**TASK INSTRUCTIONS**
Each record below must be written out exactly as given.

**SOURCE MATERIAL**

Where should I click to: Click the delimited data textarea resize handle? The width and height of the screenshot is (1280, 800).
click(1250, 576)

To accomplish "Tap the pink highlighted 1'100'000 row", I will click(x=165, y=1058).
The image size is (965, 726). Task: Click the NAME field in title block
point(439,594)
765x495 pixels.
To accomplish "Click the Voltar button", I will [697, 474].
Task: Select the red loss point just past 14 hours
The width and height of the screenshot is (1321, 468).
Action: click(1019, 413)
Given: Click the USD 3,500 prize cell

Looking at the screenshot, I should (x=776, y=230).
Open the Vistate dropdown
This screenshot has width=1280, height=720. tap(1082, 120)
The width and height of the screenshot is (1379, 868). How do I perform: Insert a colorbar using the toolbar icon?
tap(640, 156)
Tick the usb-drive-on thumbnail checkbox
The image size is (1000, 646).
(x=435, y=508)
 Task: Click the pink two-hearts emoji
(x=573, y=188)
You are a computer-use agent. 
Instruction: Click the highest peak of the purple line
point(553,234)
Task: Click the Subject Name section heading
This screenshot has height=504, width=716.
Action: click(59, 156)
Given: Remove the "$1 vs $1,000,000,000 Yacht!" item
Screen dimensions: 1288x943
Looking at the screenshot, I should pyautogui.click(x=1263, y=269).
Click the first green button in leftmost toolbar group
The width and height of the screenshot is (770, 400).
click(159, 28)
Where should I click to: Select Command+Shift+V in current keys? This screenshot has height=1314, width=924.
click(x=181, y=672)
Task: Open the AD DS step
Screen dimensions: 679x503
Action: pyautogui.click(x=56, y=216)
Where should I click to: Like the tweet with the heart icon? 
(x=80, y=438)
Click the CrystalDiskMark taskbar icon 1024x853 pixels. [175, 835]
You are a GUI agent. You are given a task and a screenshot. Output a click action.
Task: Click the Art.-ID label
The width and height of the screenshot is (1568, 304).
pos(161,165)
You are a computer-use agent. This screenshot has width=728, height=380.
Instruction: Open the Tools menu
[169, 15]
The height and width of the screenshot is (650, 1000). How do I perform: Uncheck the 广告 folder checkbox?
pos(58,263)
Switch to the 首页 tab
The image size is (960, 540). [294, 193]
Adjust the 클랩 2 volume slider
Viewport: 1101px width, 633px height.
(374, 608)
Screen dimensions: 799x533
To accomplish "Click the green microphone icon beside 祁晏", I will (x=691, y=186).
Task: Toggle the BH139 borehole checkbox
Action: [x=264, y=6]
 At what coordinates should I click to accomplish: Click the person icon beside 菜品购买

**EXERCISE OUTPUT**
Where should I click to: Click the delimited data textarea resize handle? The width and height of the screenshot is (1280, 800).
click(1250, 576)

To accomplish "Tap the pink highlighted 1'100'000 row", I will click(x=165, y=1058).
The image size is (965, 726). Task: Click the NAME field in title block
point(439,594)
765x495 pixels.
To accomplish "Click the Voltar button", I will [697, 474].
Task: Select the red loss point just past 14 hours
The width and height of the screenshot is (1321, 468).
Action: click(1019, 413)
Given: Click the USD 3,500 prize cell

Looking at the screenshot, I should (x=776, y=230).
Open the Vistate dropdown
This screenshot has width=1280, height=720. tap(1082, 120)
The width and height of the screenshot is (1379, 868). How do I perform: Insert a colorbar using the toolbar icon?
tap(640, 156)
Tick the usb-drive-on thumbnail checkbox
The image size is (1000, 646).
(x=435, y=508)
 Task: Click the pink two-hearts emoji
(x=573, y=188)
You are a computer-use agent. 
Instruction: Click the highest peak of the purple line
point(553,234)
Task: Click the Subject Name section heading
This screenshot has height=504, width=716.
Action: click(59, 156)
Given: Remove the "$1 vs $1,000,000,000 Yacht!" item
Screen dimensions: 1288x943
Looking at the screenshot, I should pyautogui.click(x=1263, y=269).
Click the first green button in leftmost toolbar group
The width and height of the screenshot is (770, 400).
click(159, 28)
Where should I click to: Select Command+Shift+V in current keys? This screenshot has height=1314, width=924.
click(x=181, y=672)
Task: Open the AD DS step
Screen dimensions: 679x503
Action: pyautogui.click(x=56, y=216)
Where should I click to: Like the tweet with the heart icon? 
(x=80, y=438)
Click the CrystalDiskMark taskbar icon 1024x853 pixels. [175, 835]
You are a GUI agent. You are given a task and a screenshot. Output a click action.
Task: Click the Art.-ID label
The width and height of the screenshot is (1568, 304).
pos(161,165)
You are a computer-use agent. This screenshot has width=728, height=380.
Instruction: Open the Tools menu
[169, 15]
The height and width of the screenshot is (650, 1000). How do I perform: Uncheck the 广告 folder checkbox?
pos(58,263)
Switch to the 首页 tab
The image size is (960, 540). [294, 193]
Adjust the 클랩 2 volume slider
Viewport: 1101px width, 633px height.
(374, 608)
Screen dimensions: 799x533
To accomplish "Click the green microphone icon beside 祁晏", I will (x=691, y=186).
Task: Toggle the BH139 borehole checkbox
Action: [x=264, y=6]
 At what coordinates should I click to accomplish: Click the person icon beside 菜品购买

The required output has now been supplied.